- [YOUR GOAL]: Among the entries below, copy only the span from the line containing "Given: Click the ID PWQF-15B" through the line containing "The image size is (1344, 670).". Do so exactly, and skip the pictures.

- [EXERCISE INPUT]:
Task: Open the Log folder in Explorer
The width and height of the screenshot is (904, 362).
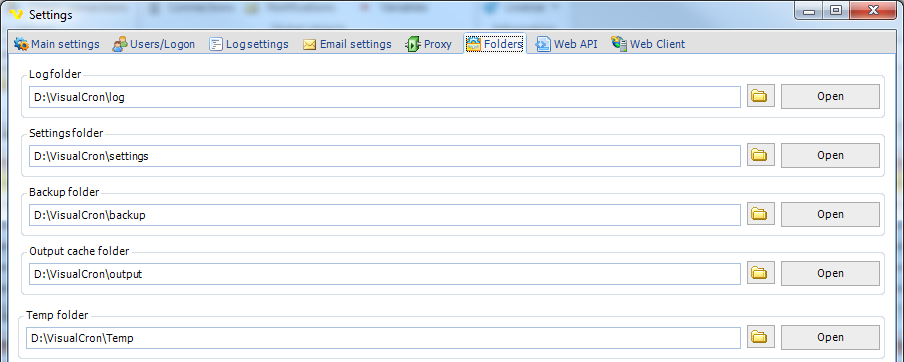Action: 830,96
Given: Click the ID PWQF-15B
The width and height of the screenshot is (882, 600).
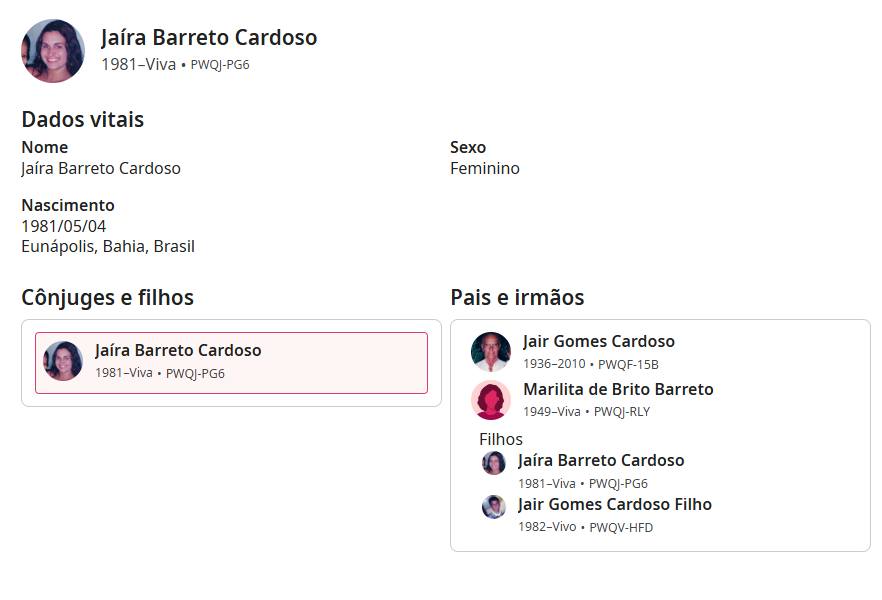Looking at the screenshot, I should pyautogui.click(x=628, y=364).
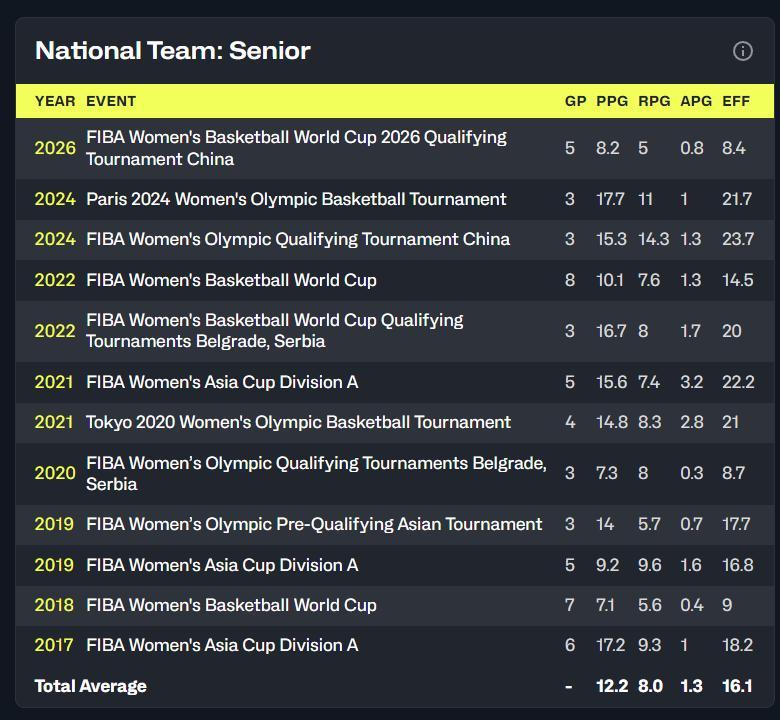This screenshot has height=720, width=780.
Task: Open the 2022 FIBA Women's Basketball World Cup event
Action: (x=231, y=280)
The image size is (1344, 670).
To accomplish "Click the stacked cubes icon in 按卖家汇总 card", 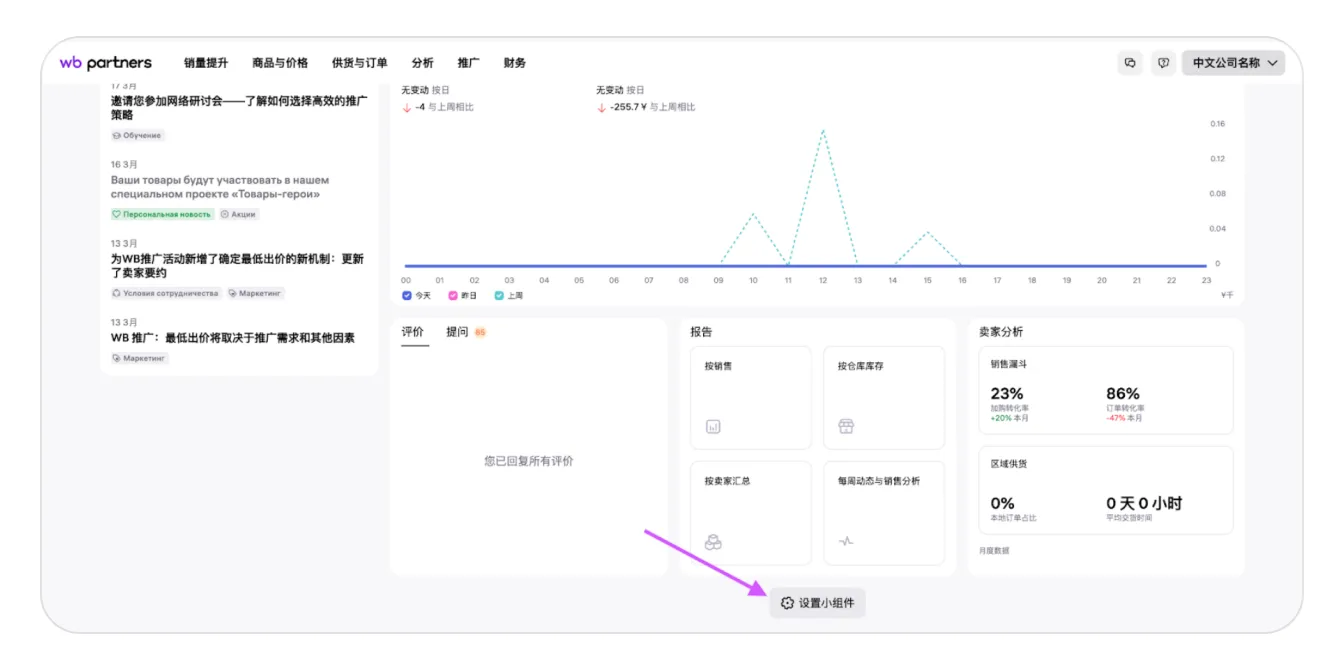I will [x=713, y=542].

- [RESPONSE BELOW]:
Given: Click the ID PWQF-15B
The width and height of the screenshot is (882, 600).
Looking at the screenshot, I should pyautogui.click(x=628, y=364).
This screenshot has height=720, width=780.
Task: Open the 2022 FIBA Women's Basketball World Cup event
Action: (x=231, y=280)
The image size is (1344, 670).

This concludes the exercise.